I waited to post this because I didn’t want to ruin anyone’s enjoyment of  their grilled meats and loud explosions.

Yes that’s what I spent my 4th of July thinking about. And yes. I realize it’s not the 4th anymore. It took me a while to order my thinking and to be honest, I could think of a way to make the points I wanted to make without whining, which I try to avoid.

Then I saw two headlines that snapped it all into clear perspective for me.

George Zimmerman’s defense team, in a stunning, yet characteristically appalling act of complete cultural blindness claimed that “Trayvon Martin did, in fact, cause his own death.”

As well, Scot Nakagawa wrote and article today asking “Are Whites Touchy About Being Called Racists?”

Hey, guess what? My head, did not in fact, explode. I know! I’m pretty surprised myself.

Truth be told, some things actually became clear to me in a surprising way. Here’s what I figured out.

When you’re an activist, one of the things you sign up for is pain. Involving yourself in social justice causes, especially when those causes are personal, like racism, sexism and LGBTQ equality are to me, means that you’ll come up against hate of many kinds.

To be honest, that doesn’t bother me all that much. Lots of people are hateful. It’s kind of my job to shine a light on them. And the fact that hateful people don’t like me on the internet? You can’t see it but this is the face I make when I don’t care. The most they get from me is pity.

But when it comes from people I respect, people I may not know in person but have spent hours interacting with in the virtual world?

Yeah, that actually causes some real pain.  It shouldn’t, because enlightened liberal privilege is tragically common. But it does and I really should stop being surprised and hurt by it after all this time.

Having gotten a face full of it over the past week? Nope. Still surprised and hurt.

It started with this.


Actually it started with the most common reaction to it, which was some variation of “this is so hard! I couldn’t have passed this. This test isn’t fair!”

Sigh. Look, white folks, it’s not about you, OK? The test isn’t unfair because you can’t pass it. You would never have seen the test.  You would never have been asked to pass the fucking test. The test is unfair because only people of color were asked to pass it! The test is unfair because it was yet another obstacle that PoC were told they only had to overcome to earn their equality.

It was unfair because PoC had to earn their equality at all when Caucasians just got it as a matter of birth that was the problem, not the wording of the question of the test!

The above picture and the culture-blind, privileged shock connected to it came about in response to the Supreme Court ruling on the VRA. The logic SCOTUS used, such as it is, was basically that the VRA worked so well that the protections and safeguards that were necessary to protect voter access, especially for minorities, is no longer necessary because it worked. In other words, the program was so successful, we don’t need it anymore.

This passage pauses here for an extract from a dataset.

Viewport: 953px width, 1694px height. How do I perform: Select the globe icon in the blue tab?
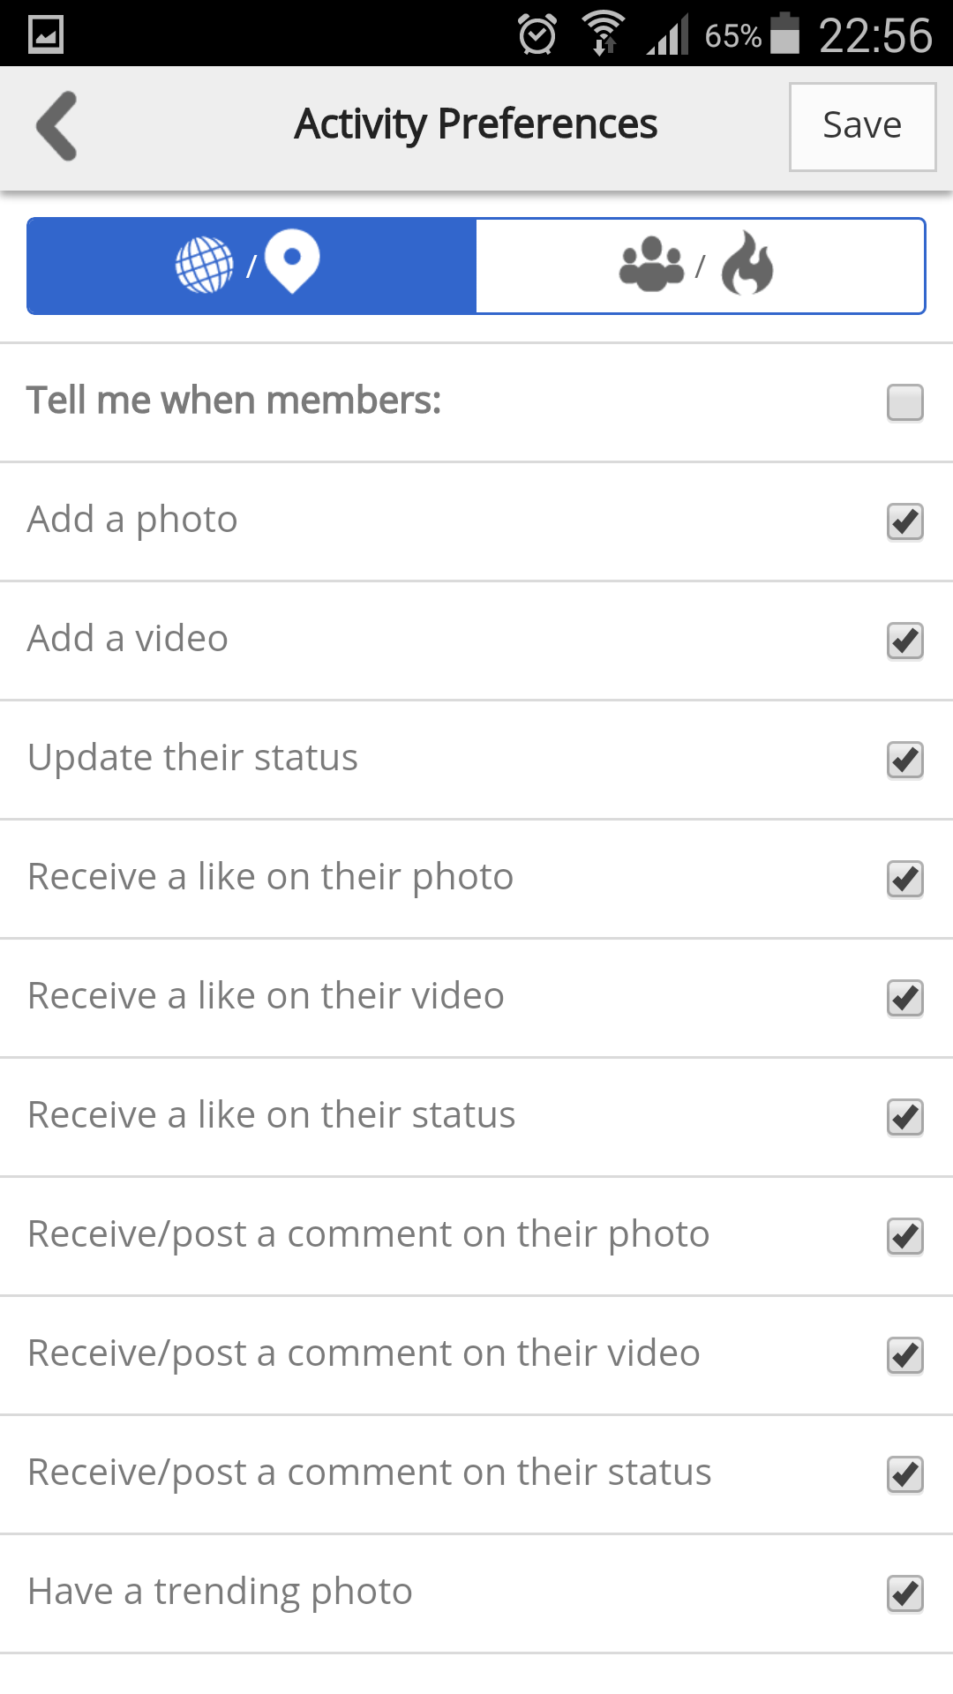coord(204,265)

So, of course, several states jumped at the total lack of racism that remains in America and enacted new voter ID laws which are functionally poll taxes that will disproportionately impact minority communities.

Their logic was fundamentally the same on the Affirmative Action case.

Racism is over everybody! The Supreme Court said so! So did a surprisingly large number of people with whom I used to be friends on social media.

These big announcements are so useful for cleaning the clutter out of my feed.

A number of people likened Affirmative Action to discrimination. A further group of people defended the VRA decision by claiming that successfully protecting equal voting rights for 46 years means that those rights no longer need to be protected.

Um…how about no?

And then I got into a discussion about an incident of racism and sexism, the details of which don’t really matter, except to say that it ended in one of the most epic cases of White Woman’s Tears, privilege, and tone policing I’ve ever seen.

I mean it was massive and had several steps.

One of the steps was the privileged crying woman posting this.

So what does all of this have to do with the Zimmerman trial and what his defense team said?

It’s all basically the same statement and it reflects the same attitude. It’s blaming the victim of harm for the fact that the harm happened in the first place. The new and exciting aspect of this bit of idiocy is the claim that pointing out the problem is, in fact the problem.

You know what I say to that? No. Just no.

Telling the truth about racial politics in America from the point of view of those most negatively affected by it is part of the problem? No it really isn’t. Ignoring those voices and pretending that stating the facts rather than the facts themselves are problematic is, however, yet another clear expression of privilege. It’s the worst kind of derailing.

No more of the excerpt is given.